Myth #1: Dig a nice deep hole to plant a tree
One is to dig a hole a few inches deeper than the root-ball, install the tree and mound the dirt a few inches up the trunk to provide some stability. Yikes! Did you know a trees roots need oxygen? Soil added around a tree reduces the amount of oxygen available to the roots and slows the rate of gas exchange in and around the roots. There may be less moisture and nutrients available to the roots or too much moisture may remain around the tree’s roots. Inadequate oxygen reaching the roots or microorganisms in the soil around the roots can lead to an accumulation of chemicals that can injure tree roots. The tree’s bark may decay where the soil is newly in contact with it. Damage or injury to the tree because of the added soil may not become apparent for several months or years and generally appears as a slow decline followed by death.
Another is to dig as much as twice as deep as the height of the root ball and back fill the hole enough to accommodate the size of the root ball then install the root-ball in the hole. The idea behind the deep hole is to allow the tree an opportunity to establish a deep root system. Here is the problem associated with this school of thought. When a hole is dug too deeply, and the tree is placed in the hole the loose soil under the root-ball compacts, the tree often begins to sink creating the same result over time as stated above.

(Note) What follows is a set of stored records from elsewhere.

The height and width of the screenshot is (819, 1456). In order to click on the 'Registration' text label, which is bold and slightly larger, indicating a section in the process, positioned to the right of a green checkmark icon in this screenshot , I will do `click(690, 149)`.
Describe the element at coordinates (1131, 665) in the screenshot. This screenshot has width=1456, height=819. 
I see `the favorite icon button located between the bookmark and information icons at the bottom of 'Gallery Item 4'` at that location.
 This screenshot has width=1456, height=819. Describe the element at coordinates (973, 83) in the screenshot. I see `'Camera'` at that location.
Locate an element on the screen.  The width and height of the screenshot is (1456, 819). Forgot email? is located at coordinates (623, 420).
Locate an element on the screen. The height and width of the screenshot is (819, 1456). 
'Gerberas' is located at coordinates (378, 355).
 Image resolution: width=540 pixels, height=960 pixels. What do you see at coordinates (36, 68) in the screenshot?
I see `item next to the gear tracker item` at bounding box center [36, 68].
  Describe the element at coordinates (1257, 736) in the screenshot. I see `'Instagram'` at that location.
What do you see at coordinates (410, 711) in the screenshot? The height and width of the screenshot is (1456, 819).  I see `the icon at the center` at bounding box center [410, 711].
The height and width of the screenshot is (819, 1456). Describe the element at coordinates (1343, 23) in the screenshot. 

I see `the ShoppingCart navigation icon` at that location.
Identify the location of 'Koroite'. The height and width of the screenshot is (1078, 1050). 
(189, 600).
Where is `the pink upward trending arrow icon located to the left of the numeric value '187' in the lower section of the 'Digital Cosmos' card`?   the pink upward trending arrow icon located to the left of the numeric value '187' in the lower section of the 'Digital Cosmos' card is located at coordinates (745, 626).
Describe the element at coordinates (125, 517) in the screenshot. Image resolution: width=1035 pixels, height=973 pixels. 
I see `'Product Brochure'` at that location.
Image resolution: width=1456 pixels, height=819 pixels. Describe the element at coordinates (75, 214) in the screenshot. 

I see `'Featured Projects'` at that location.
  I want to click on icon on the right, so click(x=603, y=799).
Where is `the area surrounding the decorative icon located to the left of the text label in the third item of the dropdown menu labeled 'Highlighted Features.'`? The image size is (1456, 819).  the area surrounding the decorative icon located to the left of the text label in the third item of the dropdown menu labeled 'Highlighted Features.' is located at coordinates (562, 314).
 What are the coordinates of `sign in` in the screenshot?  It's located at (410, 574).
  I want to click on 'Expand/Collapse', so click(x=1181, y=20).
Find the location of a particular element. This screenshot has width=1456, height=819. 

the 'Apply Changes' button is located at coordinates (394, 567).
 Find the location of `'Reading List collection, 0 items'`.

Truth time. Years of experience in the tree planting business has taught us to measure the depth of the root-ball before you begin digging. A simple way to do this is to use the handle of your shovel. With the shovel handle pointed down and the tree standing, mark the handle with a length of string or tape this way you can check the depth as you dig periodically. If you don’t quite make it the whole depth, that is okay too. Mounding soil up to the sides of the root-ball a few inches is perfectly acceptable providing you give the tree some support for the first growing season.